REQUIREMENT
Recast the part of the material that opens with the line containing "Toggle the Ben Clapton calendar color swatch" and runs through the end as a two-column CSV headed input and output. Give one row for each text with its answer, put each value in one quoted field with line breaks turned into spaces, and leave the pictures out.

DATA FOR PROCESSING
• • • • • • •

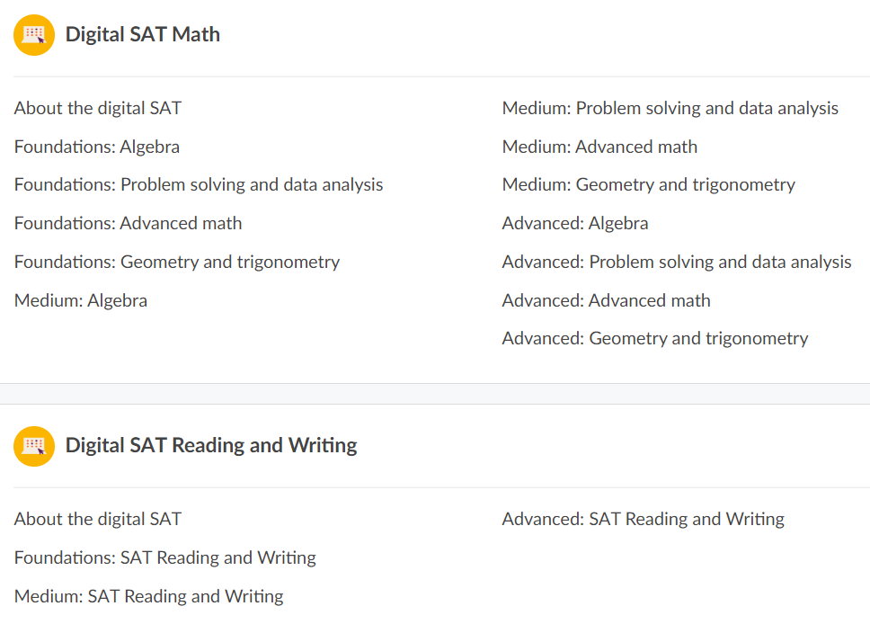The height and width of the screenshot is (624, 870).
Task: Go to Medium: Advanced math
Action: tap(599, 147)
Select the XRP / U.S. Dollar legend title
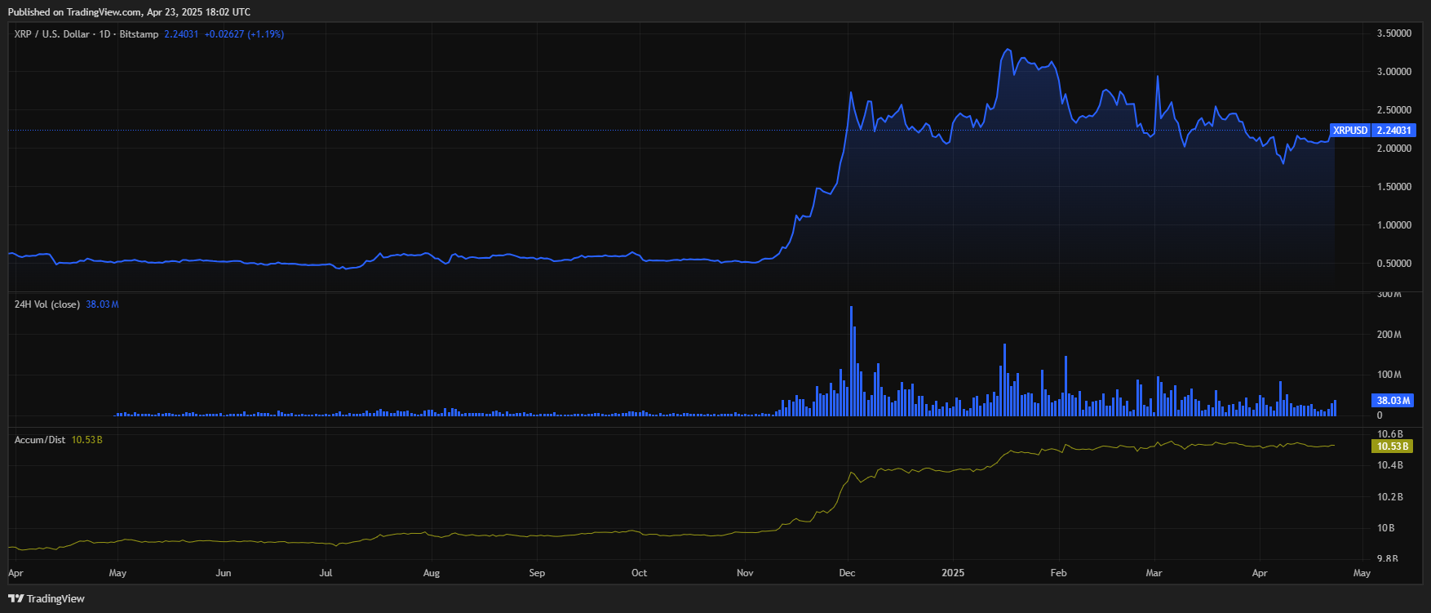The height and width of the screenshot is (613, 1431). pyautogui.click(x=86, y=34)
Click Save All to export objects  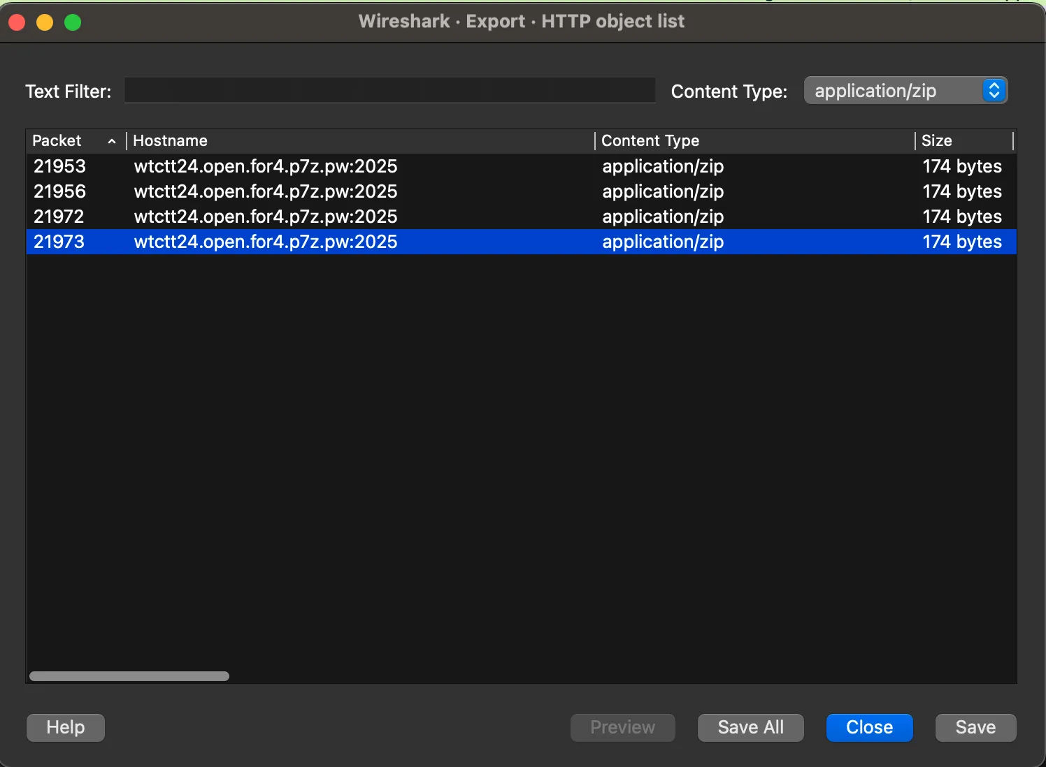pyautogui.click(x=750, y=727)
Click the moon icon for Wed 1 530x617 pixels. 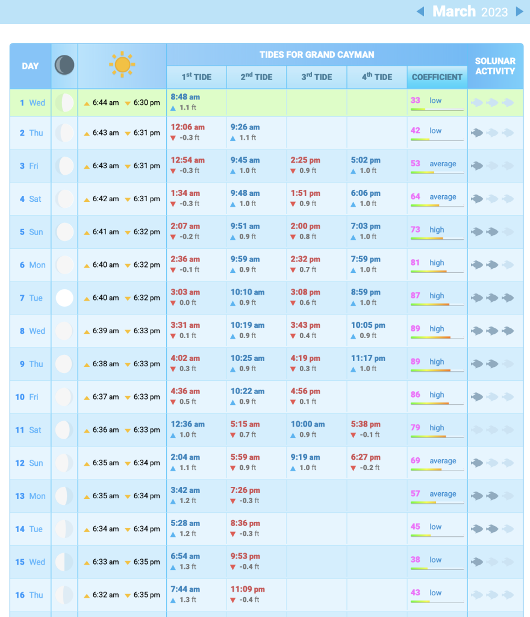tap(64, 103)
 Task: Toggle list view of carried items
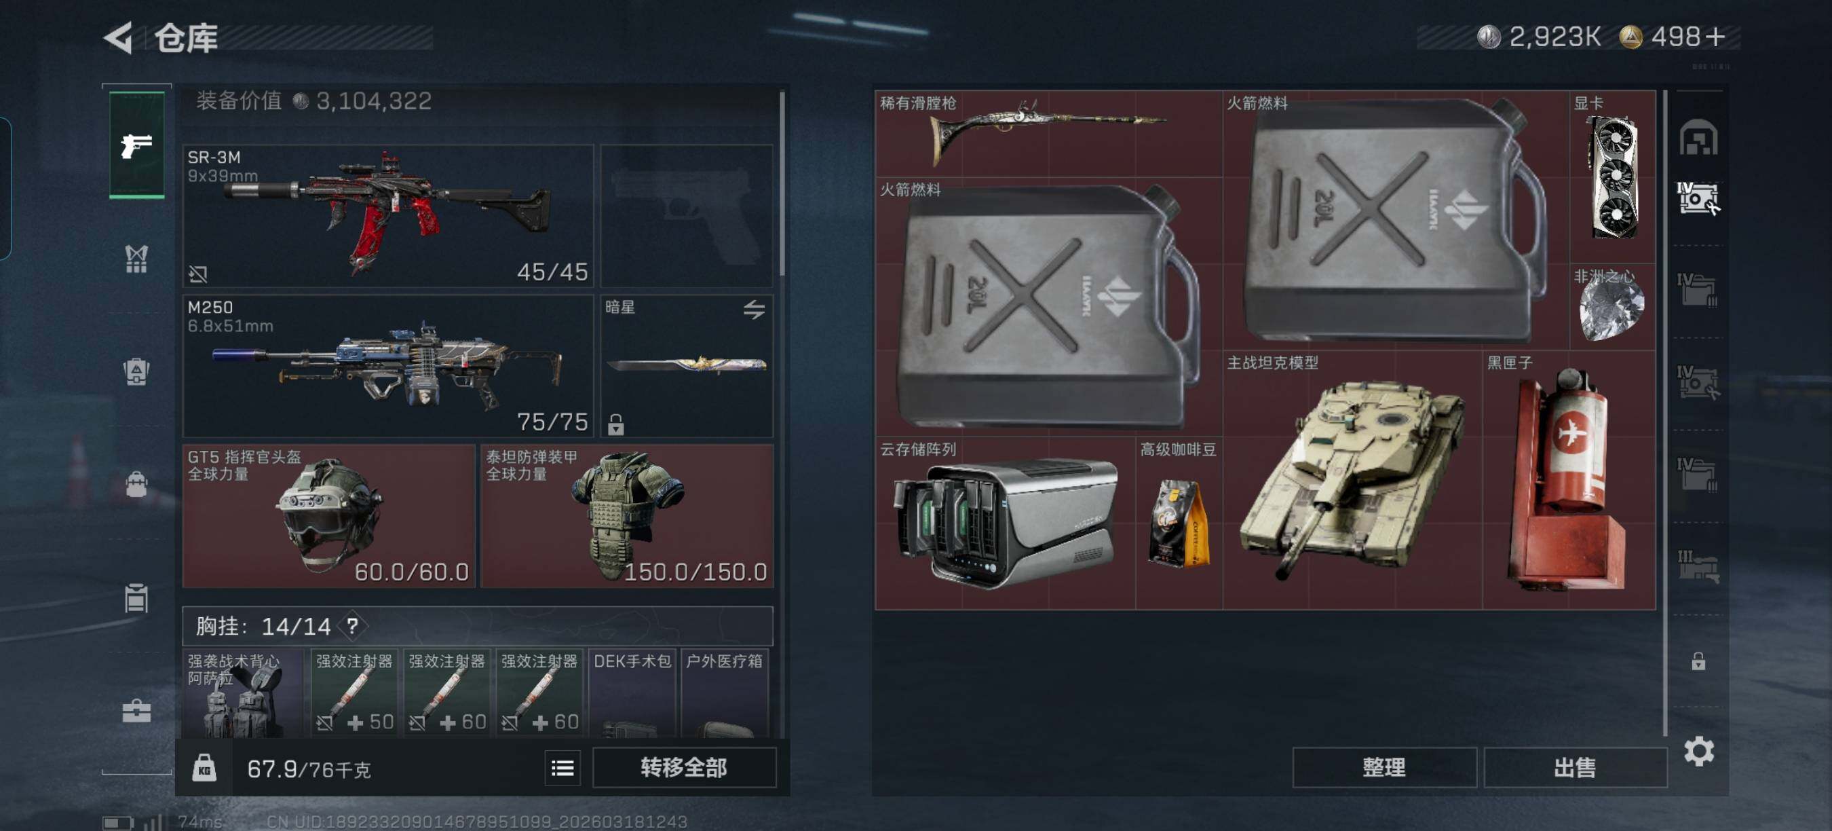click(563, 768)
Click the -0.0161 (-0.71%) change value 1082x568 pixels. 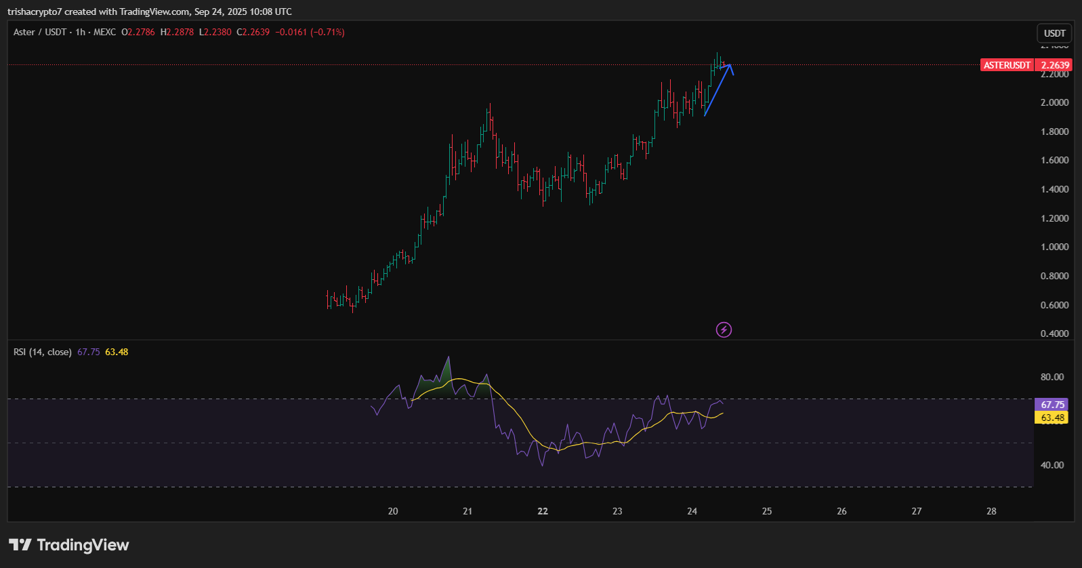click(310, 32)
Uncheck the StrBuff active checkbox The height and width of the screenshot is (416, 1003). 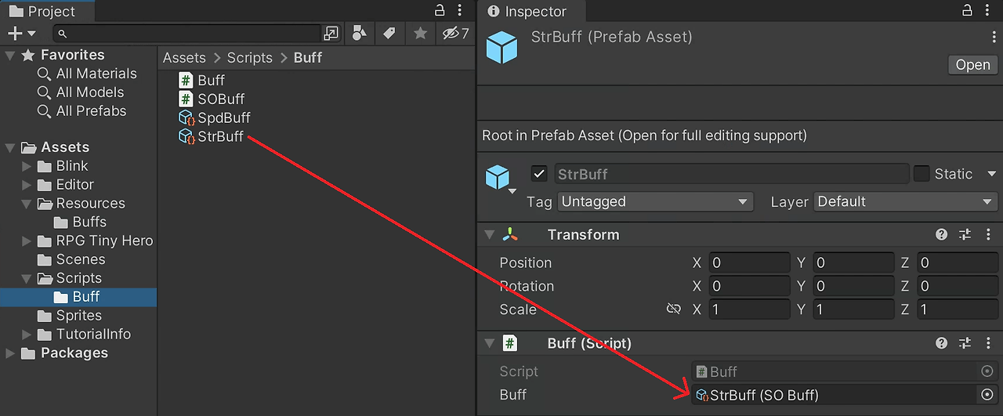[539, 174]
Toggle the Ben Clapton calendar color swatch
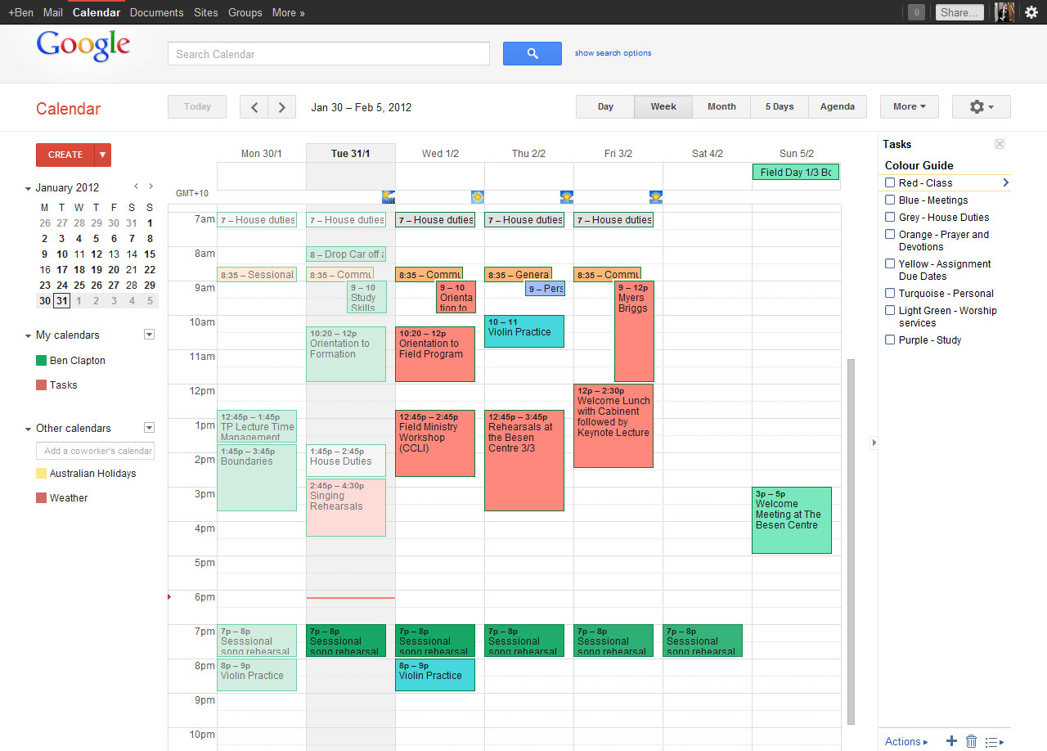 point(42,361)
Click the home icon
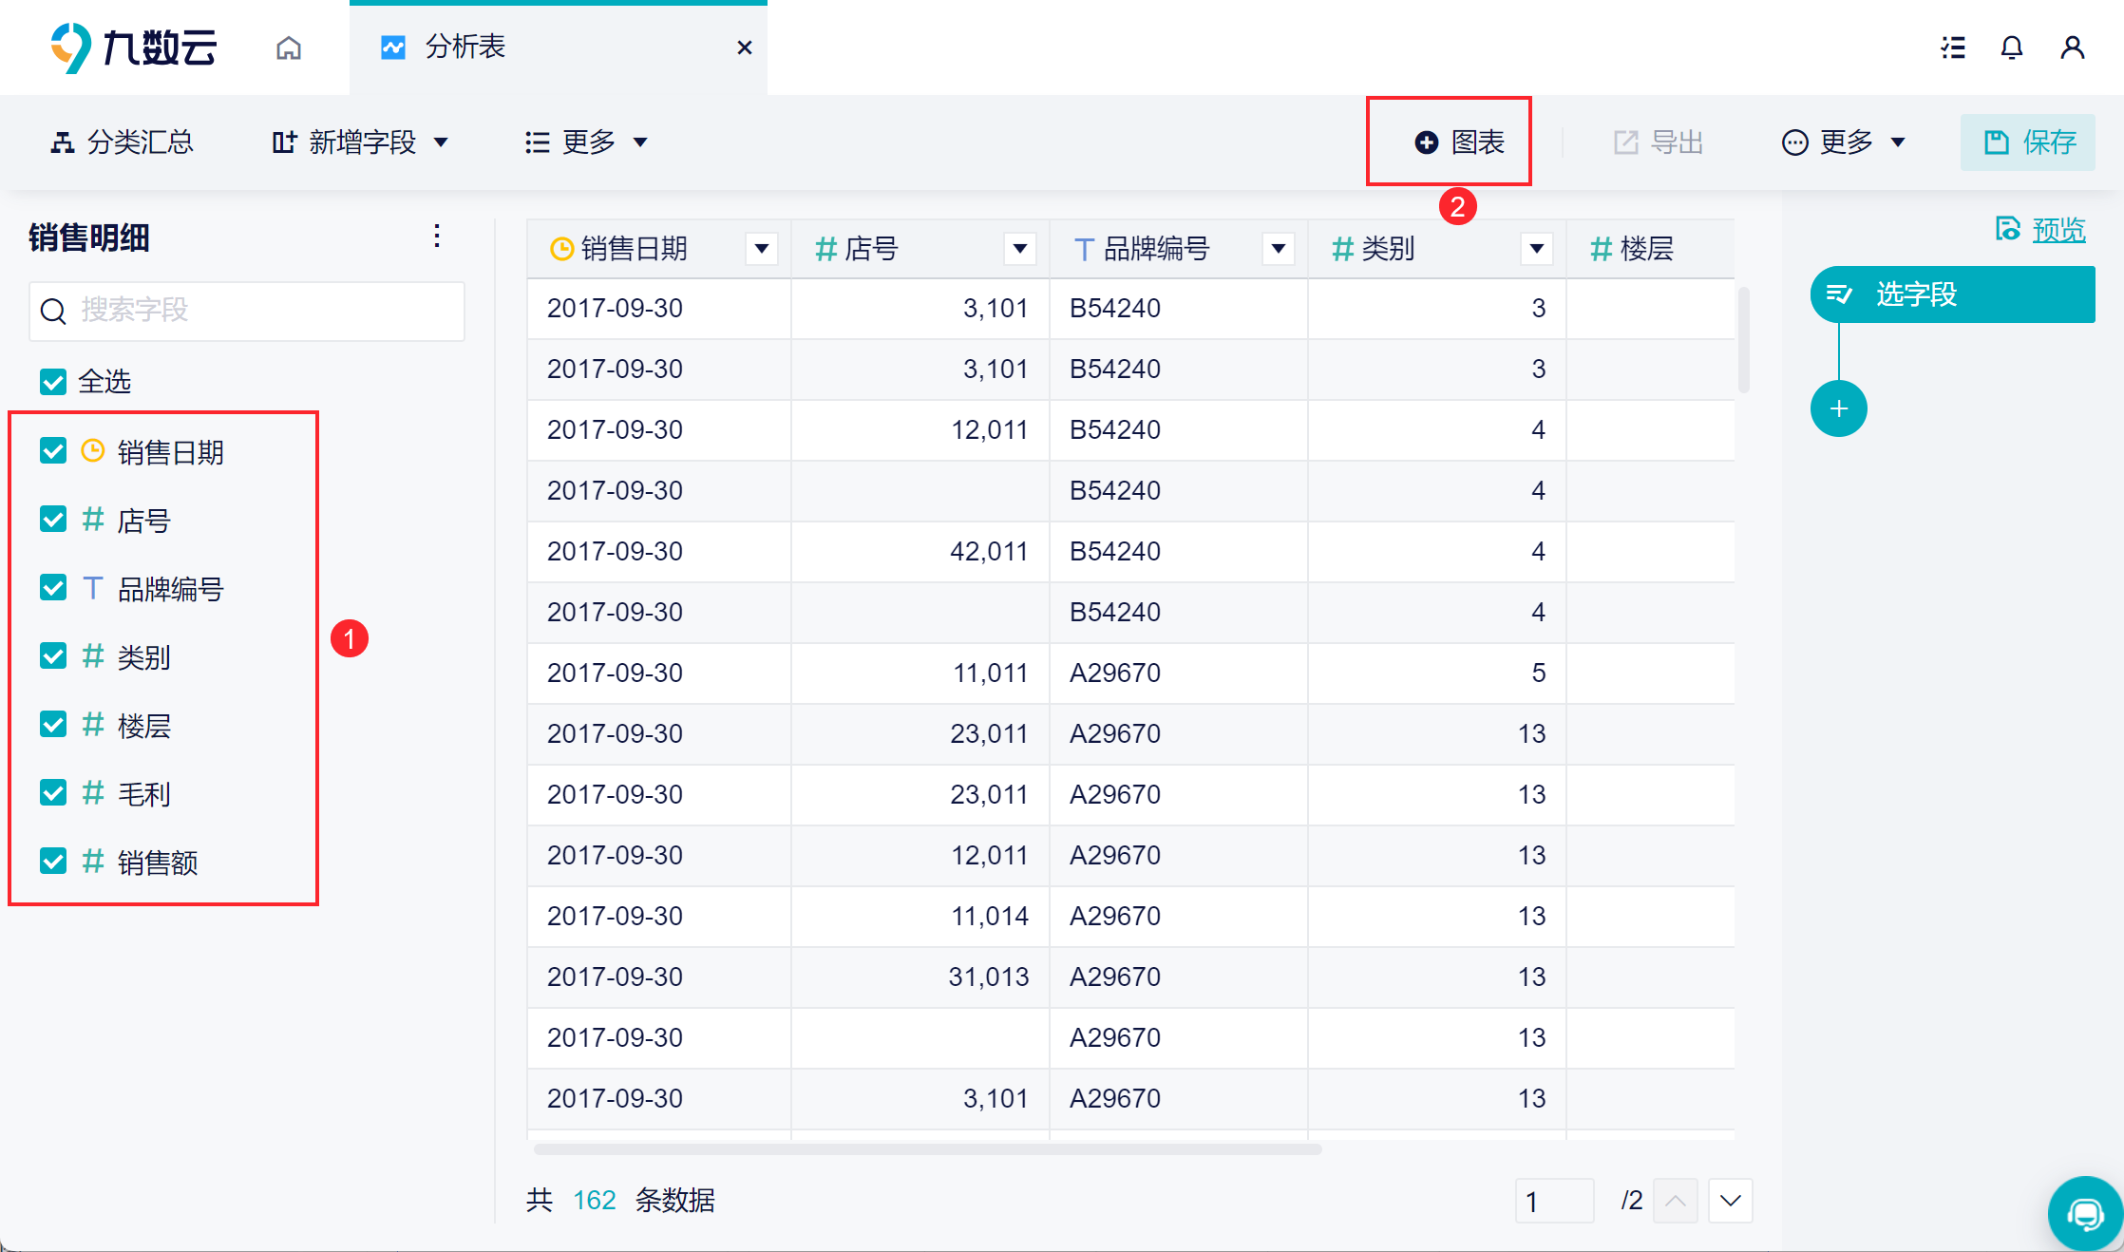 click(x=289, y=47)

• • • • • • •

THE RESULT
input,output
"Toggle the Ben Clapton calendar color swatch","point(42,361)"
"Click the home icon","click(x=289, y=47)"